Horizen Market Overview: 24-Hour Technical Summary for ZENUSDT

Generated by AI AgentAinvest Crypto Technical Radar
Tuesday, Jul 22, 2025 4:51 pm ET2min read
Aime RobotAime Summary

- Horizen (ZENUSDT) fell to 9.40, breaking key support at 9.84 with a bearish engulfing pattern.

- RSI entered oversold territory (<30) while Bollinger Bands expanded, signaling heightened volatility and uncertainty.

- Price closed below 20/50-period moving averages, with MACD confirming bearish momentum despite narrowing histogram.

- Volume surged during early morning decline but diverged from price weakness later, hinting at potential short-term relief.

- 9.39-9.42 support zone may trigger a bounce, but a break below 9.39 risks accelerating the decline toward 9.15.

• Horizen (ZENUSDT) closed at 9.40, down from 9.98 at 12:00 ET-1, with bearish momentum evident in 15-minute candle patterns.
• A sharp sell-off below key support at 9.84 and a bearish engulfing pattern signaled increased bearish sentiment.
• Volatility spiked with a 3.6% range during the 15-minute chart, but volume failed to confirm the strength of the move.
• RSI hit oversold territory below 30, suggesting possible short-term buying interest.
• Bollinger Bands showed a recent expansion, indicating rising uncertainty in the market.

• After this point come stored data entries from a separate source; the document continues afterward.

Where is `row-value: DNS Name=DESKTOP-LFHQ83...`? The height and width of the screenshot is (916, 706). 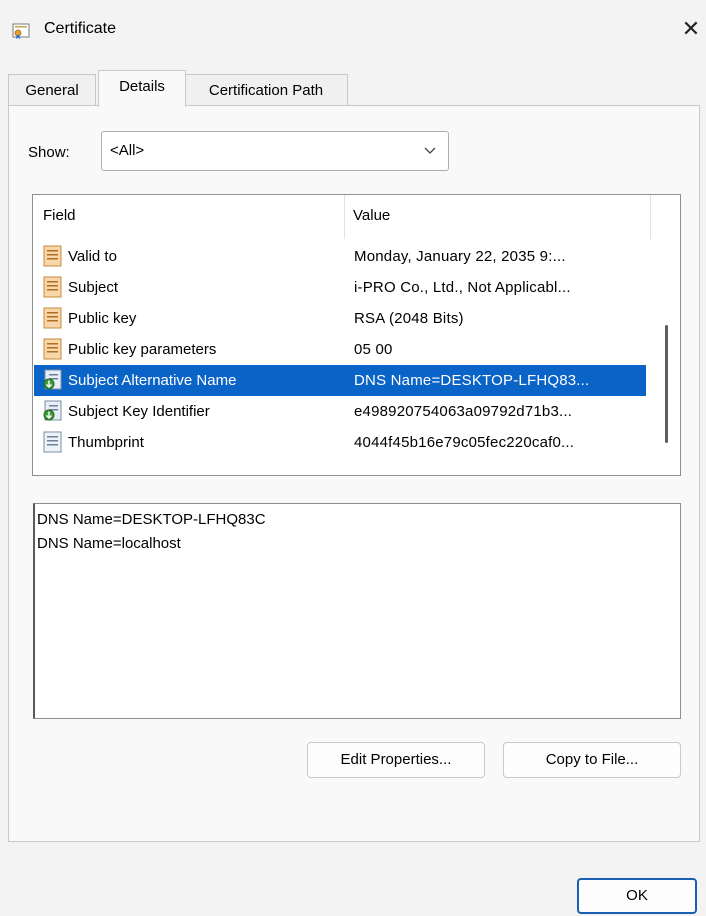 row-value: DNS Name=DESKTOP-LFHQ83... is located at coordinates (472, 380).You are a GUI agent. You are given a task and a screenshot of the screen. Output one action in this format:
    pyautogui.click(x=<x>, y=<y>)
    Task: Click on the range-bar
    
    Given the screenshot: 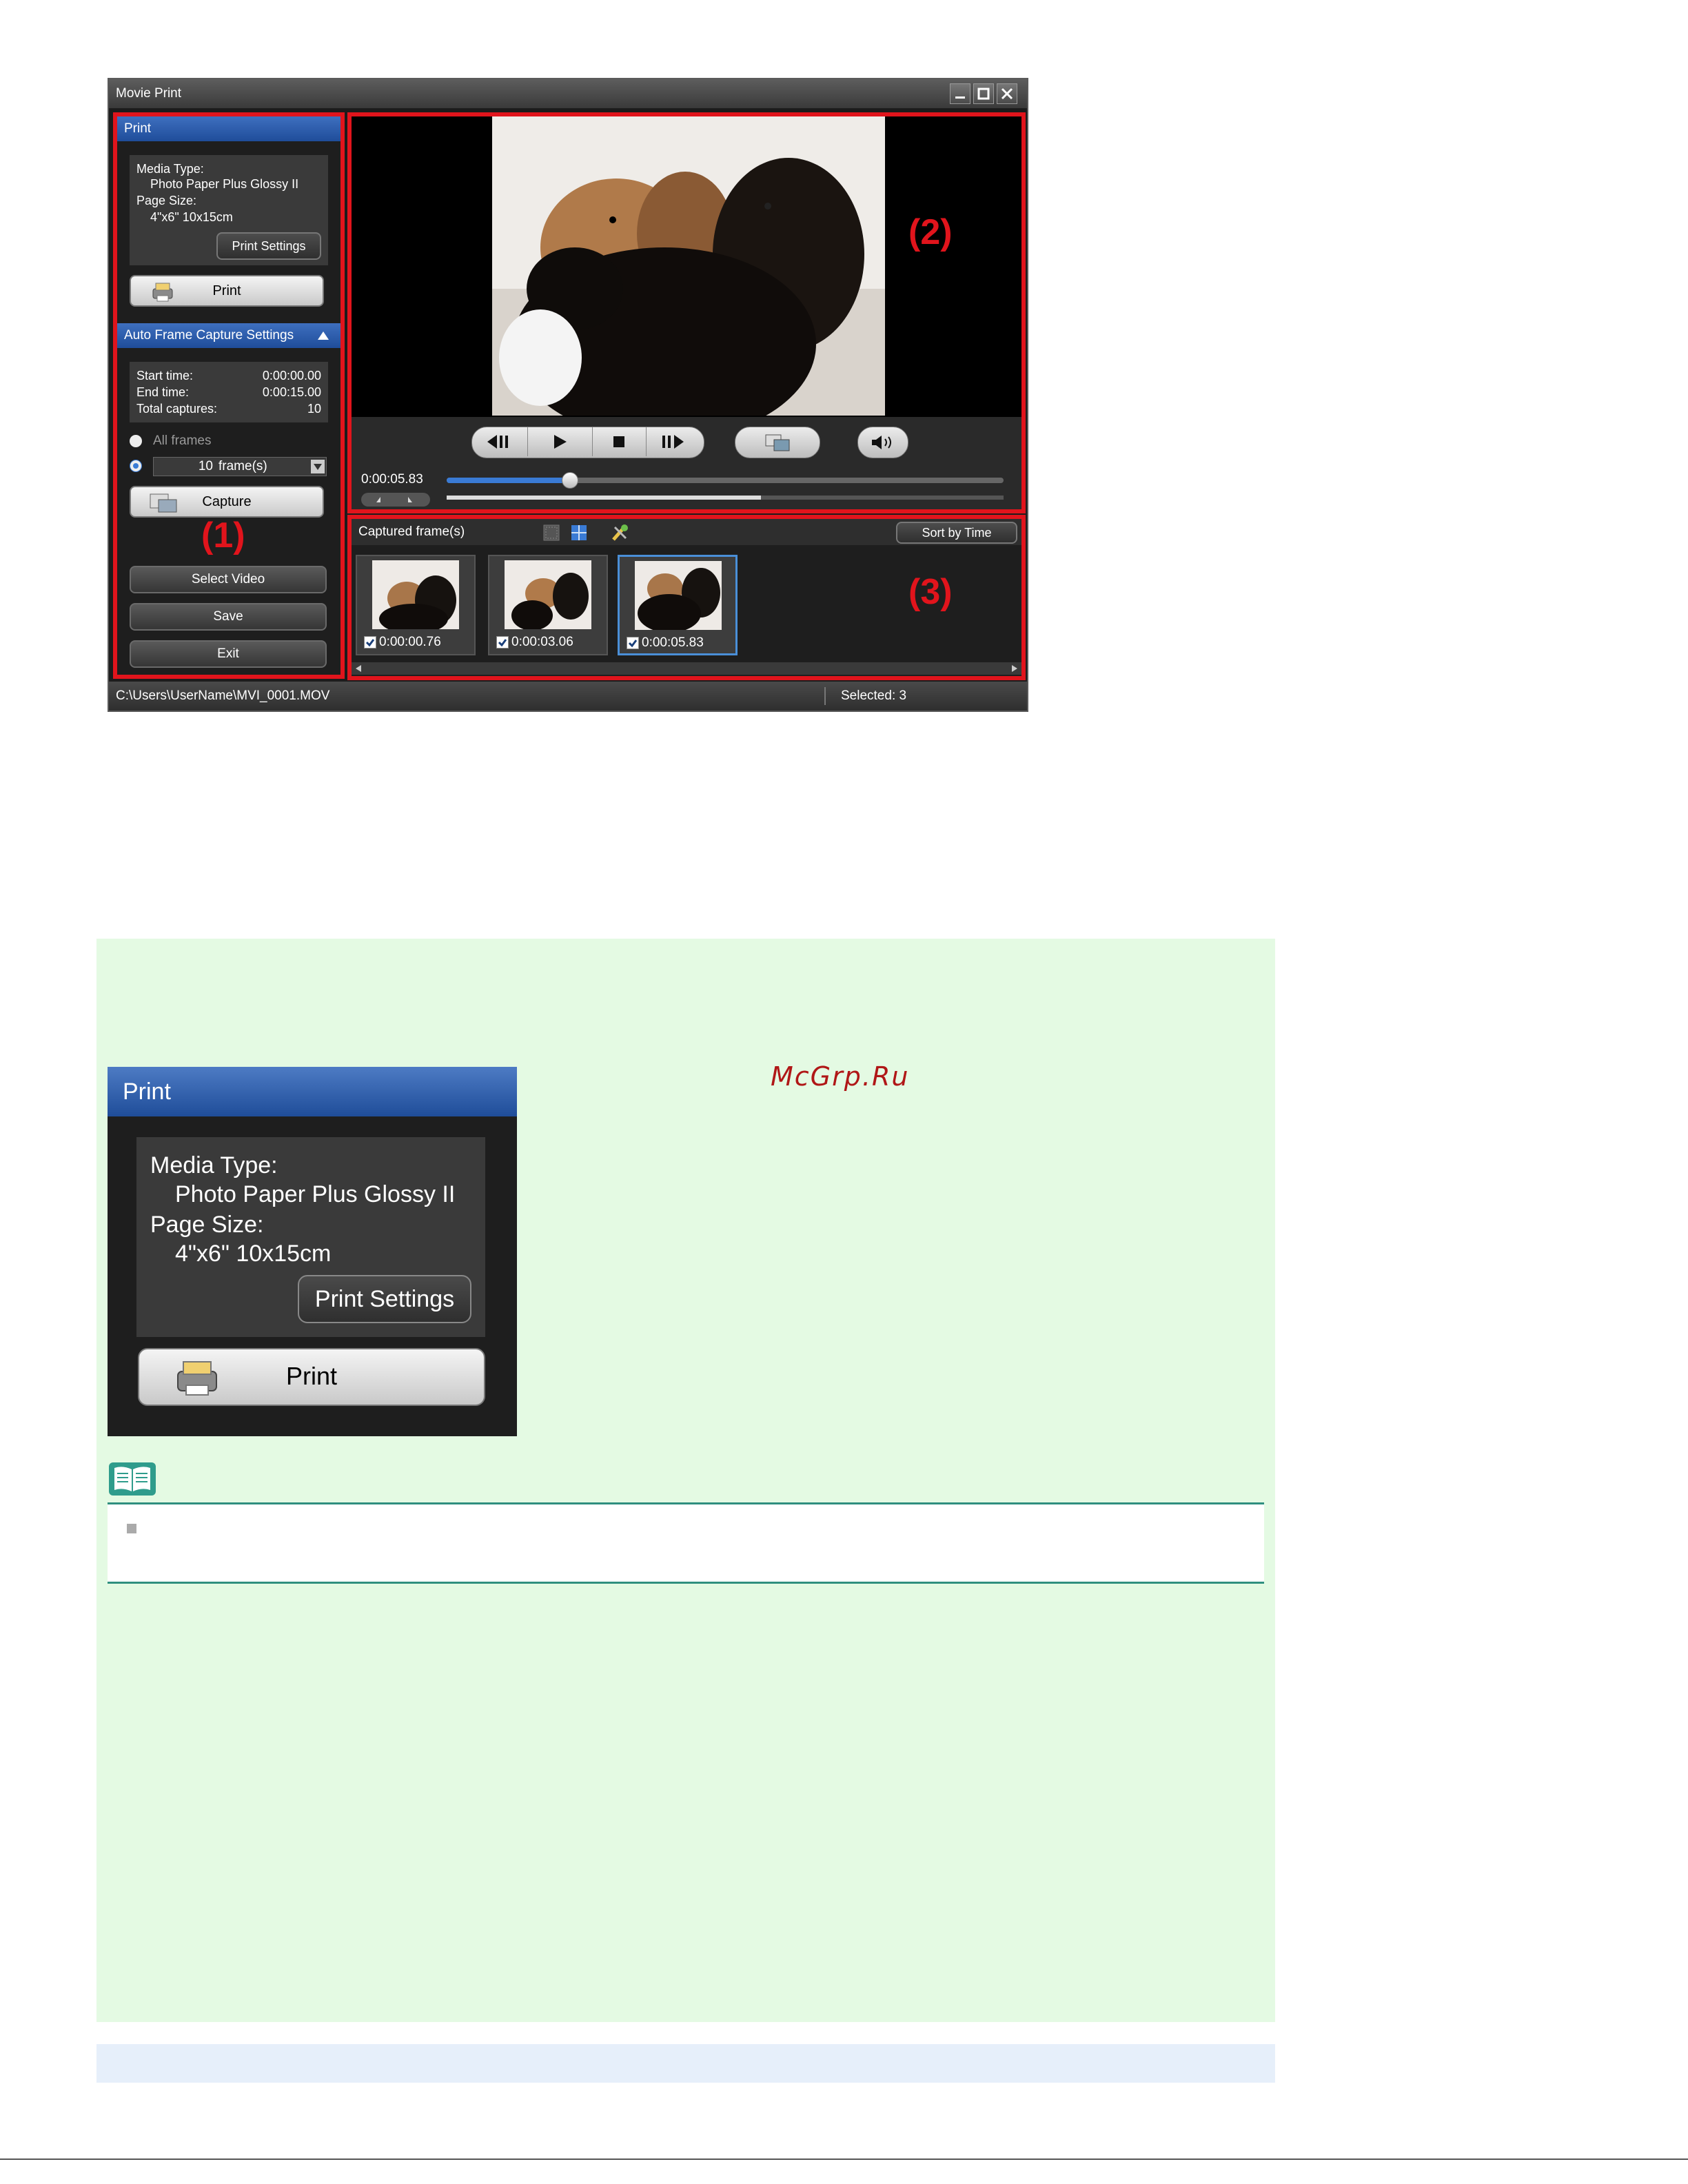 What is the action you would take?
    pyautogui.click(x=725, y=498)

Horizen (ZENUSDT) opened at 9.98 on 2025-07-21 at 12:00 ET-1, reached a high of 10.29, a low of 9.15, and closed at 9.40 by 12:00 ET on 2025-07-22. The 24-hour volume was 1,065,787.63, and notional turnover amounted to $9,645,715.19.

Structure & Formations


The 15-minute OHLCV data revealed a bearish reversal pattern as the price broke below a key support level at 9.84, followed by a bearish engulfing candle. A potential support zone formed between 9.39–9.42, with 9.15 acting as a stronger floor. A doji appeared near 9.40, signaling indecision and potential consolidation.

Moving Averages


On the 15-minute chart, the price closed below both the 20 and 50-period moving averages, reinforcing the bearish bias. On the daily chart, the 50-period MA sits at 9.65, while the 200-period MA is at 9.49, indicating a possible short-term bounce may be limited.

MACD & RSI


The RSI dropped to 28 during the session, entering oversold territory, suggesting a possible short-covering rally. The MACD line crossed below the signal line during the early morning hours, confirming bearish momentum. However, the MACD histogram has started to narrow, hinting at waning bearish pressure.

Bollinger Bands


The price traded near the lower band for much of the session, especially during the 4:00 AM to 7:00 AM ET window, indicating oversold conditions. The bands expanded significantly during the 3:45 AM–4:00 AM and 6:00 AM–6:15 AM ET periods, suggesting increased volatility and uncertainty.

Volume & Turnover


Volume surged during the 3:45 AM–4:00 AM ET period with a candle that closed at 9.63, but failed to confirm a strong bearish move. A divergence between price and volume was observed in the final 4 hours of the session, with volume declining despite continued price weakness, hinting at potential short-term relief.

Fibonacci Retracements


Applying Fibonacci to the 15-minute swing from 10.29 to 9.15, the 61.8% level is at 9.44, which aligns with the current consolidation area. On the daily chart, the 38.2% retracement level is at 9.56, a potential resistance if the price attempts a recovery.

Looking ahead, Horizen may test the 9.39–9.42 support zone, where a bounce could occur if buying interest emerges. However, a break below 9.39 could accelerate the decline toward 9.15. Investors should remain cautious of potential short-covering rallies but be prepared for continued volatility if bearish sentiment persists.